How Africa can win against COVID-19
By Tasie Theodore
With over three million cases now recorded in the continent, it is clear that Africa needs an even more assuring plan to win the war against COVID-19. From Johannesburg to Abuja and Nairobi to Kinshasha, the numbers are rising. More is needed to be done.
Political situation
A lot of the COVID-19 challenge in the continent has to do with the political situation in the continent. Leaders are chiefly rulers and do not command natural legitimacy, followership and support. Many came to power in contentious circumstances and have also done very little to bridge the gulf with the people. What follows then most of the time is that they either resort to brute force to have their way or use a number of handy divide and rule schemes.
More than a regular joe
But the current enemy has proven to be more than a regular joe. It has killed people in palaces and those in ghettoes. It has taken its victims from professors as well as among illiterates.
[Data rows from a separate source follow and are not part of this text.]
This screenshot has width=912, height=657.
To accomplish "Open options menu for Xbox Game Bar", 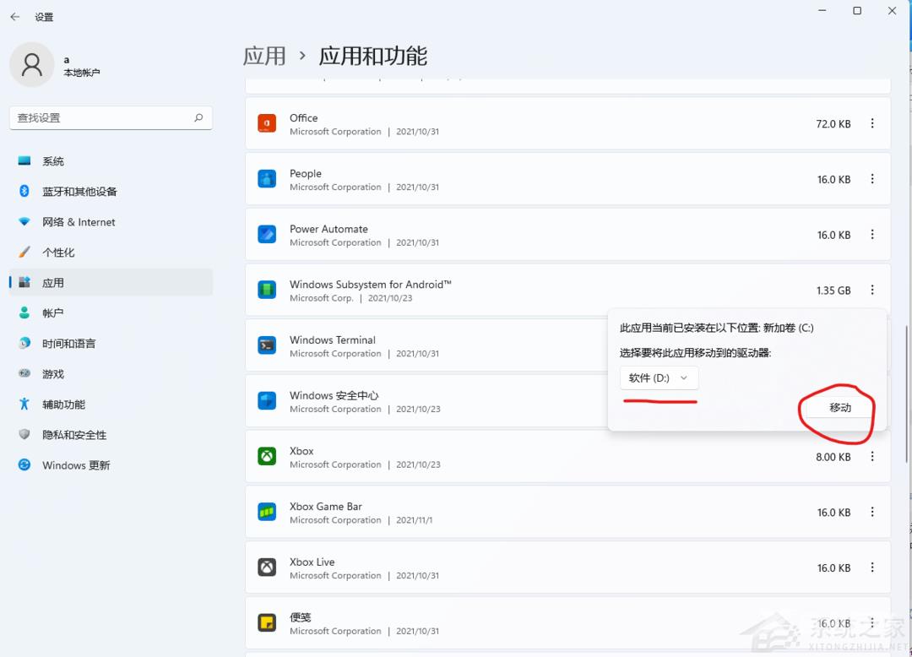I will (872, 512).
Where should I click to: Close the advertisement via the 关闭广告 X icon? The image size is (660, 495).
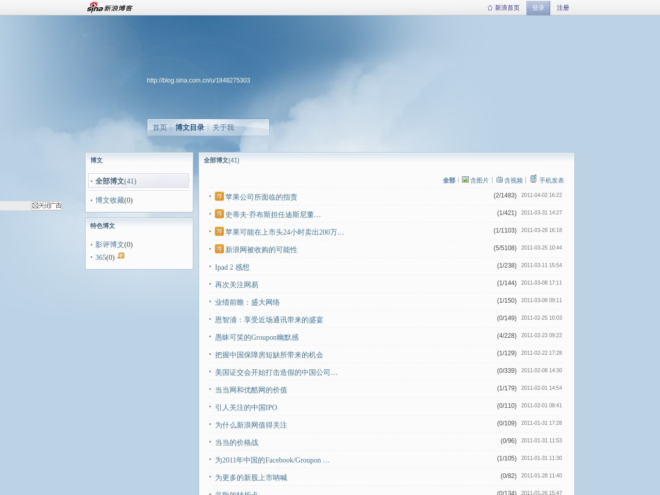[35, 205]
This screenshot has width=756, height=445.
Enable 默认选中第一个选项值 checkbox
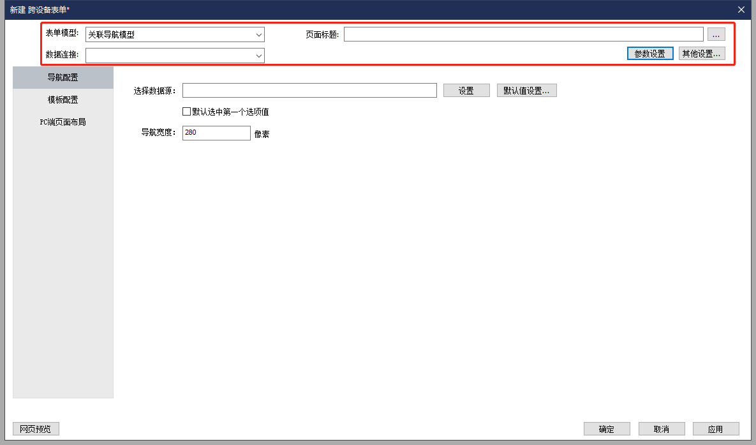(x=187, y=112)
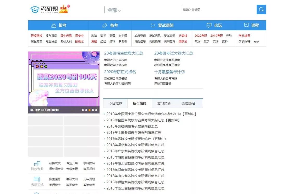
Task: Click the fourth carousel indicator dot
Action: [93, 110]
COVID-19 has become a paradoxical leveller of classes and given that there are far more of the poorer, lower classes in the continent, it also follows that it is the poor that actually do hold the aces to mitigating the spike.
Lockdown not the solution
When the first incidence broke out, governments across the continent joined their developed countries’ equivalent to impose lockdowns. But this was costly. They did not only not have the cash reserves to pay for it, they also were losing money daily as the economy was haemorrhaging.
Smarter, more creative solutions needed
Even now with the second wave now underway, the challenge remains. Lockdowns remain expensive. But getting compliance to social distancing rules, nose mask wearing and hand washing also remains a challenge given that the state of government-people distrust remains quite palpable.
What to do
Governments should come down from their high horses. They need to simply connect better with their people. COVID-19 is saying that the people should be listened to, carried along and pampered as it was always meant to be. They must be made stakeholders. It is from that point that their cooperation would lavishly flow. Or did someone not say you really cannot police a people who are not prepared to let you do so?